START Records provided

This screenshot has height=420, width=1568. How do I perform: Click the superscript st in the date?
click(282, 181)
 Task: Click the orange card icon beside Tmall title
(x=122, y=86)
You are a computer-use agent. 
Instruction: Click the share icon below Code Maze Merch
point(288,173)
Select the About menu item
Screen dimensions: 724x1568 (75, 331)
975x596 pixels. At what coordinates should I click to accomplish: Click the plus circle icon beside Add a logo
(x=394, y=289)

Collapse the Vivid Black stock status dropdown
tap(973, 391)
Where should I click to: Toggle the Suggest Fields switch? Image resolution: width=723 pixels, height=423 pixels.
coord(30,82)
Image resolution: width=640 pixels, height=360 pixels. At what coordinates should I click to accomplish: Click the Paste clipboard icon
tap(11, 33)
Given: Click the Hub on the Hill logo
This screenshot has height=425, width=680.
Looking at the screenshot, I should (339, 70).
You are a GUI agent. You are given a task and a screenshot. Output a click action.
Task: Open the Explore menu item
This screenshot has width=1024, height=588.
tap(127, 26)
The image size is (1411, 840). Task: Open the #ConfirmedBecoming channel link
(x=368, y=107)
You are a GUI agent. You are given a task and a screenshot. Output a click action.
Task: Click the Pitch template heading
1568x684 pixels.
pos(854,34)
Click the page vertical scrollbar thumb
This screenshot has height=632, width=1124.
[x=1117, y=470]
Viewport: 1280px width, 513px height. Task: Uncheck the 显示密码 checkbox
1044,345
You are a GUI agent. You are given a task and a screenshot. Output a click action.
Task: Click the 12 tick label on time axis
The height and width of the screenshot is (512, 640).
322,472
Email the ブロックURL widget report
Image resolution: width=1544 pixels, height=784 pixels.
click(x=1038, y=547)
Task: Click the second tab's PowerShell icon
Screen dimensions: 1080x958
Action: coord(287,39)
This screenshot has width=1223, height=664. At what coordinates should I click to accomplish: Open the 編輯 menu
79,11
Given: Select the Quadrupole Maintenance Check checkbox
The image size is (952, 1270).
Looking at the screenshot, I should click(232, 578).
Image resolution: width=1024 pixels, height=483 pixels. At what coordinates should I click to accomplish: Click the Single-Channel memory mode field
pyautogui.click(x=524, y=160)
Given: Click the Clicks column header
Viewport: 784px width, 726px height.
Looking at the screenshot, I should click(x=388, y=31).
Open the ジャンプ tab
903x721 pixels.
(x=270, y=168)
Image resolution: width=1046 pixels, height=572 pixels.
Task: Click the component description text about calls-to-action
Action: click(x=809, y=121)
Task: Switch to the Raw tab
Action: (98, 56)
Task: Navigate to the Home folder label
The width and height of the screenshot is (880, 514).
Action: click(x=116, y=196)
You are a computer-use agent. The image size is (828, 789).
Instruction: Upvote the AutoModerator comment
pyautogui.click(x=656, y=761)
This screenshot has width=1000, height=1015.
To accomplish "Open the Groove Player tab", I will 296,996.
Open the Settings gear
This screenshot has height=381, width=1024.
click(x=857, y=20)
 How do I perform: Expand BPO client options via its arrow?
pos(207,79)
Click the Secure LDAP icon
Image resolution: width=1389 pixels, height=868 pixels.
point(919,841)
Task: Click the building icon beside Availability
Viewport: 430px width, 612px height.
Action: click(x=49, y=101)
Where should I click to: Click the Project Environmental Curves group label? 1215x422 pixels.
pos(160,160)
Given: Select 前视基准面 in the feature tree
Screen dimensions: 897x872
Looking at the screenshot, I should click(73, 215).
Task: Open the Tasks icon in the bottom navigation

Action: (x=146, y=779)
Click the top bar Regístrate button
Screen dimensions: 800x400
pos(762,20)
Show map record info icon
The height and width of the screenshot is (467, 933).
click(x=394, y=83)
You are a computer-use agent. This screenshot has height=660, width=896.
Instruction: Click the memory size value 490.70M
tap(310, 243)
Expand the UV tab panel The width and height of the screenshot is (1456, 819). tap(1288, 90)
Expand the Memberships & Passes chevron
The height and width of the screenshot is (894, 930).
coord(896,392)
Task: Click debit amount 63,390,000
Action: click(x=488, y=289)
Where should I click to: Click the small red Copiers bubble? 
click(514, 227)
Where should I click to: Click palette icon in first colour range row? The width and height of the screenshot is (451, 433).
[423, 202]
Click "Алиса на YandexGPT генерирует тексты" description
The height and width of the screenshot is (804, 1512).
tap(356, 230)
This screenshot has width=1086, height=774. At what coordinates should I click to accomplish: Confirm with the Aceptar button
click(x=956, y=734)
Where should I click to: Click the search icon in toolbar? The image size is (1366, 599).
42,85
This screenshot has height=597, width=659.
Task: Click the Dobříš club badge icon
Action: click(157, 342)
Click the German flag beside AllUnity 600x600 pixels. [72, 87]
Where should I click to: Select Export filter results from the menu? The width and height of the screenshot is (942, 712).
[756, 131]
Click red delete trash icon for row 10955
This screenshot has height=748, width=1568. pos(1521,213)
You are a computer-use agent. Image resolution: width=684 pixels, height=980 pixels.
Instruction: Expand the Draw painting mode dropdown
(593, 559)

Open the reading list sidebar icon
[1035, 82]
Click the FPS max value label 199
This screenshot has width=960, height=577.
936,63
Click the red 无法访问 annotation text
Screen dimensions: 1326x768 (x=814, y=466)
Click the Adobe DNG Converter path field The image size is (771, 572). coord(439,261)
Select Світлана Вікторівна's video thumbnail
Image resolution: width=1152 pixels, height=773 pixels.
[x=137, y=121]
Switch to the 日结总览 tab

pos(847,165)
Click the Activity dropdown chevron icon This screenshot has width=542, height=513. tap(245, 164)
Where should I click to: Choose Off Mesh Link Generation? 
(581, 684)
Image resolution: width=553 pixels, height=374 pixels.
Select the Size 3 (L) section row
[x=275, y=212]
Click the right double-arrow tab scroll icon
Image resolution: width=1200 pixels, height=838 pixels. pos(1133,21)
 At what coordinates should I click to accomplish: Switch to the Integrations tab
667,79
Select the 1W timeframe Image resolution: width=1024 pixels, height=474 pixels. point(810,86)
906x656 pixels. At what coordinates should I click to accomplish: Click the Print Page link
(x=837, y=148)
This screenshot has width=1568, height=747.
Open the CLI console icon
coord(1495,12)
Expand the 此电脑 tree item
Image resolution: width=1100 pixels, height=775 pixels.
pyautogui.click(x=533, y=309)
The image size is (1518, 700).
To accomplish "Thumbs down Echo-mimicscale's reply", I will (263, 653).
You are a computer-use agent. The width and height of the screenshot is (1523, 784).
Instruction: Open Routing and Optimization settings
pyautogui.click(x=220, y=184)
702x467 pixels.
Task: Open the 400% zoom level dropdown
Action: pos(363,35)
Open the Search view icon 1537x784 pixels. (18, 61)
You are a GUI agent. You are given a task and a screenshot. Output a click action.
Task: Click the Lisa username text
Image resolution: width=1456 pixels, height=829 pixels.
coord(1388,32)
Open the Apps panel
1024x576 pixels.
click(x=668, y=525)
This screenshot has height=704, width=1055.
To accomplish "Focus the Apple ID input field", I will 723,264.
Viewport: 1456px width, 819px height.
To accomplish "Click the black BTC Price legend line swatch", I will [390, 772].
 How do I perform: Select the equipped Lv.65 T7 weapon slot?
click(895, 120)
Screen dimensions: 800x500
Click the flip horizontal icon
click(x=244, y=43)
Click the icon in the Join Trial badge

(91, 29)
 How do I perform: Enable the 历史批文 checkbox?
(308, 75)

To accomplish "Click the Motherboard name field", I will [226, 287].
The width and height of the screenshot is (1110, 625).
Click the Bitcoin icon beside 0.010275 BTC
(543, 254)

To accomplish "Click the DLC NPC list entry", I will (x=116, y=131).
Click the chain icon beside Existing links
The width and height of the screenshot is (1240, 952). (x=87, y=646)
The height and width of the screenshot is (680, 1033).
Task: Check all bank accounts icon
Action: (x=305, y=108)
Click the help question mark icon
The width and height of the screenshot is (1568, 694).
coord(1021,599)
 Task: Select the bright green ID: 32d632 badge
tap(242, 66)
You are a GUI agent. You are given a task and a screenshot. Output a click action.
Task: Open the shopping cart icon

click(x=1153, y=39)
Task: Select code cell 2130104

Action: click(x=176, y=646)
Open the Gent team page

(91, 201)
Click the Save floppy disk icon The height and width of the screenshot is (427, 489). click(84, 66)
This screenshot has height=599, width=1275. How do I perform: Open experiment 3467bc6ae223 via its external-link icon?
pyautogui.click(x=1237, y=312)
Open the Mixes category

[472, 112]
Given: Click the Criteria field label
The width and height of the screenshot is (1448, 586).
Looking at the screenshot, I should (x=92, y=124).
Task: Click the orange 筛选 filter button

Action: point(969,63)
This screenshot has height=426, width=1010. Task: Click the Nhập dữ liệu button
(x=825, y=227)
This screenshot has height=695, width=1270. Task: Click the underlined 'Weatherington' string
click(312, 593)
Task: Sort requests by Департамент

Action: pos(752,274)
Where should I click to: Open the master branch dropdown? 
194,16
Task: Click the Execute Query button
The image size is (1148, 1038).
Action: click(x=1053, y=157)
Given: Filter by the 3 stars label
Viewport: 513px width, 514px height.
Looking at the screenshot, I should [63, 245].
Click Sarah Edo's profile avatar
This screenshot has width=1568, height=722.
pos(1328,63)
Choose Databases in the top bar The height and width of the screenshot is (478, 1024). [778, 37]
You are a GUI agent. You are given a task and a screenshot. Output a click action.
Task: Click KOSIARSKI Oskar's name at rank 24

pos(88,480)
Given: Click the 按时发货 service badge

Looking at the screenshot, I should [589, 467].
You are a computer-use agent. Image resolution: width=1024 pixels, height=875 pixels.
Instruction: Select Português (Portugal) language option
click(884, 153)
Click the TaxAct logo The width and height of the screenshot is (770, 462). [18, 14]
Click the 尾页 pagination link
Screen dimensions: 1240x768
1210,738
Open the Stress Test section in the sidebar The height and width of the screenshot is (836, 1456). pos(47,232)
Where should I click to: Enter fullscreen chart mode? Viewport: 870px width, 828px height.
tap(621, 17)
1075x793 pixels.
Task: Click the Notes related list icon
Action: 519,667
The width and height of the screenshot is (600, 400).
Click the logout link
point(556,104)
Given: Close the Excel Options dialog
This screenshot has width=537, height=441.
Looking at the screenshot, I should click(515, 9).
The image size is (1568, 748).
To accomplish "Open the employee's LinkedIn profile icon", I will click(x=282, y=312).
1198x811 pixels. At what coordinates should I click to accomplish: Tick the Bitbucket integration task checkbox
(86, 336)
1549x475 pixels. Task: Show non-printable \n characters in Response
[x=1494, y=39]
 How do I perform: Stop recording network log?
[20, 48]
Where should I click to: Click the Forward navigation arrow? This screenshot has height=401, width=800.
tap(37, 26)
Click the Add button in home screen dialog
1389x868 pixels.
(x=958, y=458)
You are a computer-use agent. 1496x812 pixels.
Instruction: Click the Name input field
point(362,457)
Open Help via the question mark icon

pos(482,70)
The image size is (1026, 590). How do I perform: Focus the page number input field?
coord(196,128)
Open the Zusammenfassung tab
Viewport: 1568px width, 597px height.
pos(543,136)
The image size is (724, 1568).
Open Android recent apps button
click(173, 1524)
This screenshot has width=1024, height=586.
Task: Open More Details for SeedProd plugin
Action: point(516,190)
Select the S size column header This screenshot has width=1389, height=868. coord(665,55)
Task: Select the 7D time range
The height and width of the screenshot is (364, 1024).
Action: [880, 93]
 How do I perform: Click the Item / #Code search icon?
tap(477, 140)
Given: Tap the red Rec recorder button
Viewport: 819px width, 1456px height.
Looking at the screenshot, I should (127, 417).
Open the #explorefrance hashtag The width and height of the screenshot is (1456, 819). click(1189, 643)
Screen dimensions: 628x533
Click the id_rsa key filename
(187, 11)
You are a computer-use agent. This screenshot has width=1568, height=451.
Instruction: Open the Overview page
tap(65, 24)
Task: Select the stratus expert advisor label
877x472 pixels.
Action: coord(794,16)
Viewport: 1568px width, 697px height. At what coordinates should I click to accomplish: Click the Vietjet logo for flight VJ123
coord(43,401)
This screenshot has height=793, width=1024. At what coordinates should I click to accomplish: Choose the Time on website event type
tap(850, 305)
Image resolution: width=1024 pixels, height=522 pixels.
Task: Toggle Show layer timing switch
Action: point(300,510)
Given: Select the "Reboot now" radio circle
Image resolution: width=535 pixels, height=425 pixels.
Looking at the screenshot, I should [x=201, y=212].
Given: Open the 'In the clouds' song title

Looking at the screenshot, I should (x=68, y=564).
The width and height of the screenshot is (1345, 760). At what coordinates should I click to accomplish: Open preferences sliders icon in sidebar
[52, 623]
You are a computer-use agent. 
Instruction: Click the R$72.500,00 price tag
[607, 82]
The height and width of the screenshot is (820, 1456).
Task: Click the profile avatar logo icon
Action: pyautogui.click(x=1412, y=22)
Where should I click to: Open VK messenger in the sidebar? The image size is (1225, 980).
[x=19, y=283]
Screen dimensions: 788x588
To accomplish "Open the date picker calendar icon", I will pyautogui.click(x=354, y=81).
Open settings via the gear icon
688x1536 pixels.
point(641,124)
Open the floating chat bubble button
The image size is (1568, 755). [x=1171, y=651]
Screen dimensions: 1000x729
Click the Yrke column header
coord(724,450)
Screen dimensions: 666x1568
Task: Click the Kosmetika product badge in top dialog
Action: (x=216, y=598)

END Records provided

■ Instructions to follow:
I'd like the lines above from the one with "How do I perform: Enable the 历史批文 checkbox?" up to and including the one with "Given: Filter by the 3 stars label" copied exactly, with no other lines.

■ Answer box:
 How do I perform: Enable the 历史批文 checkbox?
(308, 75)

To accomplish "Click the Motherboard name field", I will [226, 287].
The width and height of the screenshot is (1110, 625).
Click the Bitcoin icon beside 0.010275 BTC
(543, 254)

To accomplish "Click the DLC NPC list entry", I will (x=116, y=131).
Click the chain icon beside Existing links
The width and height of the screenshot is (1240, 952). (x=87, y=646)
The height and width of the screenshot is (680, 1033).
Task: Check all bank accounts icon
Action: (x=305, y=108)
Click the help question mark icon
The width and height of the screenshot is (1568, 694).
coord(1021,599)
 Task: Select the bright green ID: 32d632 badge
tap(242, 66)
You are a GUI agent. You are given a task and a screenshot. Output a click action.
Task: Open the shopping cart icon

click(x=1153, y=39)
Task: Select code cell 2130104

Action: click(x=176, y=646)
Open the Gent team page

(91, 201)
Click the Save floppy disk icon The height and width of the screenshot is (427, 489). click(84, 66)
This screenshot has height=599, width=1275. How do I perform: Open experiment 3467bc6ae223 via its external-link icon?
pyautogui.click(x=1237, y=312)
Open the Mixes category

[472, 112]
Given: Click the Criteria field label
The width and height of the screenshot is (1448, 586).
Looking at the screenshot, I should (x=92, y=124).
Task: Click the orange 筛选 filter button

Action: point(969,63)
This screenshot has height=426, width=1010. Task: Click the Nhập dữ liệu button
(x=825, y=227)
This screenshot has height=695, width=1270. Task: Click the underlined 'Weatherington' string
click(312, 593)
Task: Sort requests by Департамент

Action: pos(752,274)
Where should I click to: Open the master branch dropdown? 
194,16
Task: Click the Execute Query button
The image size is (1148, 1038).
Action: click(x=1053, y=157)
Given: Filter by the 3 stars label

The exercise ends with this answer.